The group has created a technology called CPRM (Content Protection for Recordable Media) that would block certain types of files from being transferred to portable devices such as Zip drives, or microdrives, or the flash memory cards used in MP3 players. A similar specification is designed for prerecorded media such as audio DVDs.

The 4C group sparked intense protest by taking their proposal to an industry standards group last year, asking that support for copyright protection be added directly into the rules dictating how data storage drives -- including PC hard drives -- talk to each other.

Although the 4C proposal was ultimately withdrawn, another proposal that seeks much the same guards is being put to a vote by mail, with ballots to be tallied 2 April. Whatever the outcome, the 4C group is pressing forward with the licensing process for its technology, and portable devices with the copy protections built in could emerge as soon as this summer.

"I think that in the grand scheme of things, the only way to make copy protections work is to invoke the hardware in a very integrated way," said Eric Scheirer, an analyst at Forrester Research.

Although Intel has made other moves toward providing anticopying technology, it has made no effort to put the technology on its core computer chips, a shift that would vastly increase the profile and probability of success for digital rights management. Other chipmakers are pursuing this course but have yet to announce any products.

Cirrus Logic has begun producing chips that include copy-protection technology from InterTrust. Texas Instruments and chip designer ARM Holdings have licensed the same technology.

InterTrust also creates its own chip, dubbed the RightsChip, which can be used to lay the foundation of antipiracy technology deep into digital music devices or even desktop computers. Although it would not disclose details, InterTrust says it has already manufactured and shipped more than 200,000 of these chips to a customer that will use them for personal computers.

"This kind of architecture makes it possible to build applications where it's not feasible to modify or hack the software," said Olin Sibert, InterTrust's vice president of strategic technology.

The company's rights management technology is already being built into such high-profile products as Creative Labs' Nomad II MP3 player, but not at the hardware level. More recently, Nokia took a 5 percent stake in InterTrust with an eye toward adding content protection to MP3-playing cellular phones.

Having the content protection built into players and computers can go a long way toward making piracy more difficult.

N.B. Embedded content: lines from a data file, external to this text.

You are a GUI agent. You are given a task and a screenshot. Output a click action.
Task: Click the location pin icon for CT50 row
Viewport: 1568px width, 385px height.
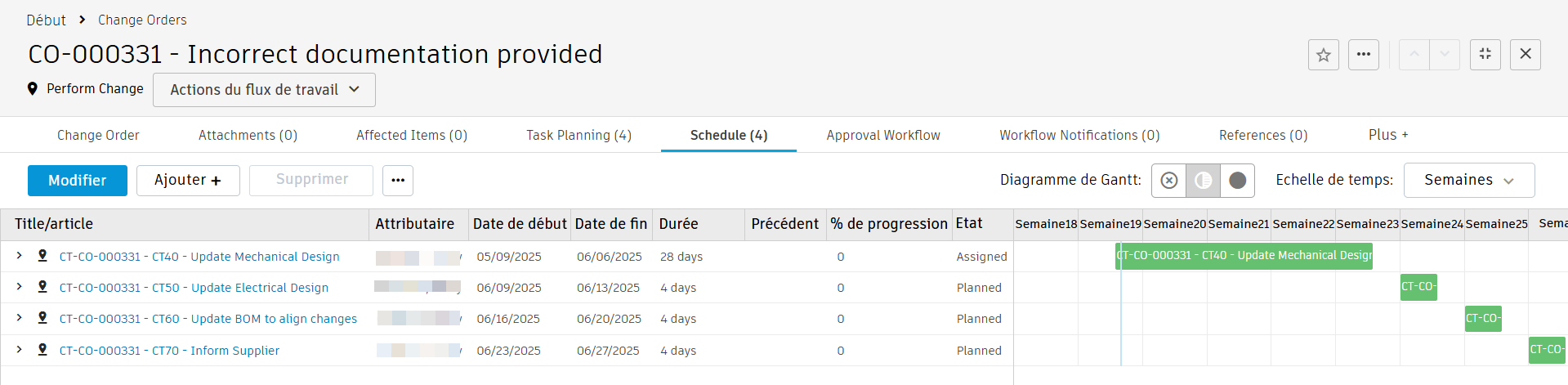click(42, 287)
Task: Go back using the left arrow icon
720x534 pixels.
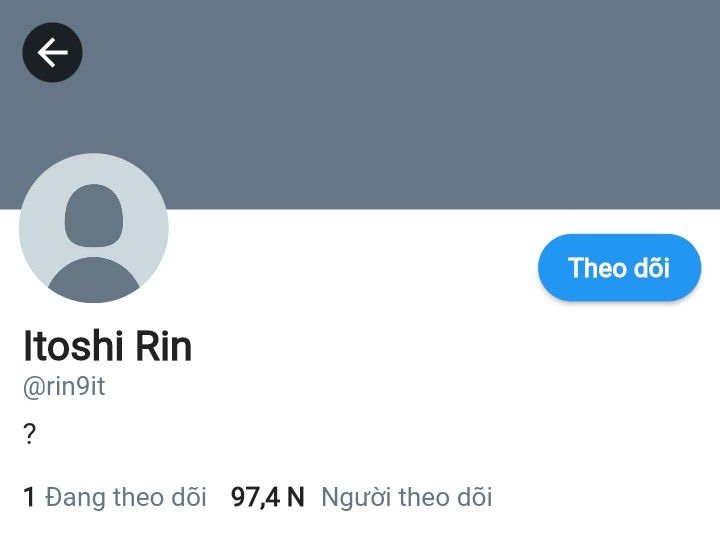Action: 52,52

But a critical step is still missing: For these devices to have a significant effect, the record companies or studios must release their music, CDs or movies in the formats that take advantage of the devices' protections.

The entertainment industry could conceivably act quickly if a hardware solution were to become available, but unanimous agreement remains an elusive goal.

Competing versions of digital rights management software that allow copyright holders to control who can use their works -- and how -- are still being tested by most of the record labels. Microsoft and InterTrust each have won considerable support, but no company has settled on a single format.

Many analysts expect this chaos to continue well into the future, a prospect that bodes ill for successful, widespread antipiracy locks unless some universal standard can be mandated. Although it's unlikely Congress will step in to impose rules, sceptics say this might be what it will take.

"There are so many interests that have to be on the same page," Forrester's Scheirer said. "I think the only way this would work is through legislation."